No need to stress! With the right understanding, you can make the process of sending out church newsletters as simple as possible. Here are some practices to keep in mind as you build out your church’s newsletter calendar. Let’s dive in!

1. Choose optimal send times

It can be tricky to decide what time to send your newsletter. You want to send it at the best time possible so the majority of your email list gets a chance to review it, right?

Studies have found that the best days to send newsletters are Tuesdays, Wednesdays, and Thursdays during the day. When you think about it, this kind of makes sense. Mondays are a drag, Fridays and the weekends are reserved for relaxing and running errands. Tuesday, Wednesday, and Thursday hit right at the times when people are settled into their week and may be more willing to open an extra email.

Graph showing the email opens by day of the week.

Graph courtesy of Word Stream.

Pro tip: Of course, one unique consideration for churches is the timing of weekly services. If, for example, your church has weekly services on Sundays and your newsletter includes important information about that week’s service, you’ll likely want to shoot for early Tuesday so your church members have plenty of time to review that information.

2. Consider sending frequency

The frequency with which you send your newsletter will depend on a few things:

  • Content. Are you including long, researched articles? Or quick, to-the-point news bulletins? Along with length, you need to consider the amount of work your content takes. If you’re including in-depth material that takes a while to generate, sending a monthly newsletter might make more sense.
  • Audience size. Do you have a huge email list? With a larger congregation, you might find that you have more to report on. It might make sense to send out two smaller newsletters rather than one large one.
  • Medium for sharing. Will your newsletter be solely digital? Or will you print physical copies to pass out at services? Or both? Whatever you choose, consider the resources required for both (an email manager, paper for physical copies, etc.) and decide what frequency is most reasonable for each medium.

Once you establish these elements, decide on a frequency that makes sense for your church.

3. Segment your email list

Segmentation refers to breaking your total email list down into specific segments based on things like location, demographics, interests, and more.

For churches, segmentation isn’t always as important as it is for, say, a for-profit business. That being said, segmentation can still be a great boon to your newsletter process!

If you ever intend on sending a specific kind of newsletter focused on a specific subject, you can always ask your congregants to sign up for that specific newsletter if it matches their interests. Then you would have a segment of your email list receiving both your standard newsletter and your new, specialized newsletter.

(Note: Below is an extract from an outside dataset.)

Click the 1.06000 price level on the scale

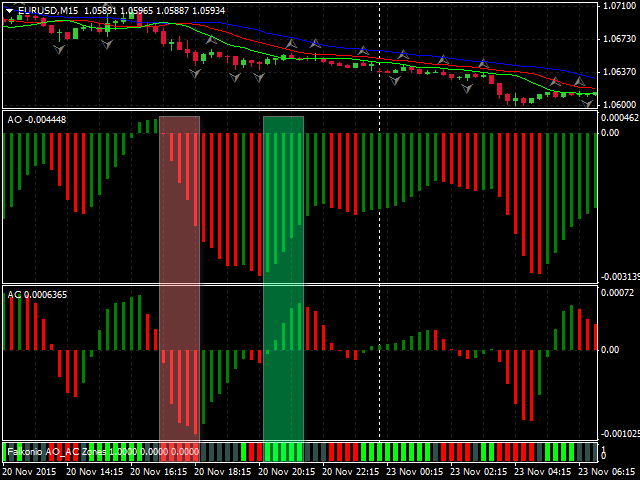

You might also use segmentation for things like volunteer calls if you have a group of especially dedicated volunteers that you want to target, or even for contribution requests if you know you have a group of strong donors who are likely to give again.

Pro tip: Segmenting also means that you don’t overwhelm everyone with multiple emails. Since 69% of email users unsubscribe when they receive too many emails from one business or nonprofit, it’s important to use segmentation with additional emails to avoid exhausting your overall email list.

4. Craft (and test) engaging subject lines

People are bombarded with emails. On average, active email users receive around 121 emails a day.

Your subject line is a chance to snag your recipient’s attention, so you want to craft one that will stand out.

How do you find out what kind of subject line works best for your audience? You test them, of course!

Start by crafting two solid but different subject lines. Then split your email list into two different groups and send the same newsletter to each group with a slightly different subject line. Then, using your email management software, determine which email had a better open rate.

Once you know what kind of subject lines your audience gravitates toward, you can easily get ahead of the competing emails with an attention-grabbing subject.

5. Set a clear objective

Your objective can be to share a piece of news, cover a specific topic, educate about a relevant issue, or begin an important conversation. You might also think of the objective here as a theme or idea you want to talk about.

Whatever it is, let your objective guide the content you choose to include in each newsletter.

6. Use formatting and visuals to draw attention

Getting your audience to open your newsletters is only half the battle. The other half? Creating a well-formatted newsletter that people want to read.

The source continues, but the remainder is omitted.